Carvalho, presidente do PSL no município e assessor da ministra Damares Alves, responde a uma ação civil pública, por improbidade administrativa, proposta em outubro de 2018 pelo Ministério Público de Santa Catarina. Ele é procurador concursado do município e estava licenciado desde 2 de agosto de 2018, segundo a ação, para se candidatar a uma vaga de segundo suplente de senador.

O MPSC o acusa de ter divulgado, sem autorização, o edital de um concurso para preencher 40 vagas na Prefeitura de Taió durante o período em que estava licenciado. Carvalho, de acordo com ação, pediu para que o presidente da comissão lhe enviasse o edital para o e-mail particular. E, então, repassou o edital para a mulher, que, por sua vez, mostrou o documento para a cunhada dele.

Além disso, Carvalho pediu pessoalmente alterações no edital do concurso, de acordo com depoimento do presidente da comissão de concurso, citado na ação do Ministério Público.
Para a promotora Raísa Carvalho Simões Rollin, que assina a ação, "sob a desculpa de fazer uma 'boa ação' para a prefeitura, trabalhando mesmo licenciado, (...) pretendia era favorecer sua esposa, Fabiana Koch de Carvalho, que é farmacêutica, possui estabelecimento deste ramo no município de Taió e pretendia participar do certame".
Havia a intenção também de favorecer a cunhada dele, ainda de acordo com a ação. Diante da situação, o secretário de administração da prefeitura de Taió procurou o Ministério Público para relatar o episódio. O edital, em razão do vazamento, foi alterado pela prefeitura.

Um processo administrativo foi aberto pela Prefeitura de Taió para investigar o vazamento, mas foi arquivado em dezembro de 2018. Segundo o órgão, a comissão que avaliou considerou que Carvalho não cometeu nenhuma infração.

Pedidos à Justiça
O MPSC pediu à Justiça o afastamento do procurador e o pagamento de indenização por reparação de dano moral coletivo. Ainda não há decisão a respeito.
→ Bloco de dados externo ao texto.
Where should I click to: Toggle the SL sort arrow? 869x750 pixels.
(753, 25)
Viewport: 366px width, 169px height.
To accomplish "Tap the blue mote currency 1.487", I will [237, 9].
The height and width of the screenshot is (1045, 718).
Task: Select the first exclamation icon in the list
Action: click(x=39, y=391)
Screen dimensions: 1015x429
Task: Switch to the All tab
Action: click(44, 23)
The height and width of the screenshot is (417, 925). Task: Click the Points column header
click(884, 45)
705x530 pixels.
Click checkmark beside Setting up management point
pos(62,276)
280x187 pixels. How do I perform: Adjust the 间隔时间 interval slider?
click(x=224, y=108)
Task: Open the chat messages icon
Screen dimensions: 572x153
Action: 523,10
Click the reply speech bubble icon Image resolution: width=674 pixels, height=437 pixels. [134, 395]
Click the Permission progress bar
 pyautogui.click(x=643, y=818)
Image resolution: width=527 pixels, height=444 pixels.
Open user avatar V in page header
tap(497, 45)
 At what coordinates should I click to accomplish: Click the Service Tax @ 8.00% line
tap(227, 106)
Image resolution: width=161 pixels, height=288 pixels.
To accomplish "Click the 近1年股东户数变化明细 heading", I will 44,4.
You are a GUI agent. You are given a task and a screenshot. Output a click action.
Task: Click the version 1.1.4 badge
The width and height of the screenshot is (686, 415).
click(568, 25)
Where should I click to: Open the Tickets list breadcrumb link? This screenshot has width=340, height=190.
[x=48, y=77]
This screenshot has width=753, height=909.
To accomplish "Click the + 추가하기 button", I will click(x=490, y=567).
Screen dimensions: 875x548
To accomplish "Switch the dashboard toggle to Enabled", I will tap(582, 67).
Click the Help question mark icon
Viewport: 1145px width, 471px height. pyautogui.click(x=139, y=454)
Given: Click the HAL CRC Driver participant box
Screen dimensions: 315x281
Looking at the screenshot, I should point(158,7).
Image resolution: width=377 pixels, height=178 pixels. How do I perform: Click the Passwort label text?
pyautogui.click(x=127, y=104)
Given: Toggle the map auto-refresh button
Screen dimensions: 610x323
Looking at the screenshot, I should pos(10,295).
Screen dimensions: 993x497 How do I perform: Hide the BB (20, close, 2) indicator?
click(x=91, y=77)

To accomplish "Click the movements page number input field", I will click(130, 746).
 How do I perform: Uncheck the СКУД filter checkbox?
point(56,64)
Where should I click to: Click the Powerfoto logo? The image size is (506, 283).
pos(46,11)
Segundo o Tribunal de Justiça de Santa Catarina (TJSC), o processo está em fase inicial, de contestação.

Ao G1, Marco Vinicius Pereira de Carvalho disse: "A minha atuação durante toda a minha vida pública, porque eu sou servidor público há muitos anos, é pautada sempre dentro dos princípios republicanos". Ainda segundo ele, "o próprio procedimento administrativo comprovou que não houve nada a esse respeito, uma invenção da promotora da cidade, inclusive, posso dizer, com motivações políticas. Não há menor possibilidade de isso ter acontecido, foi provado no âmbito do procedimento administrativo".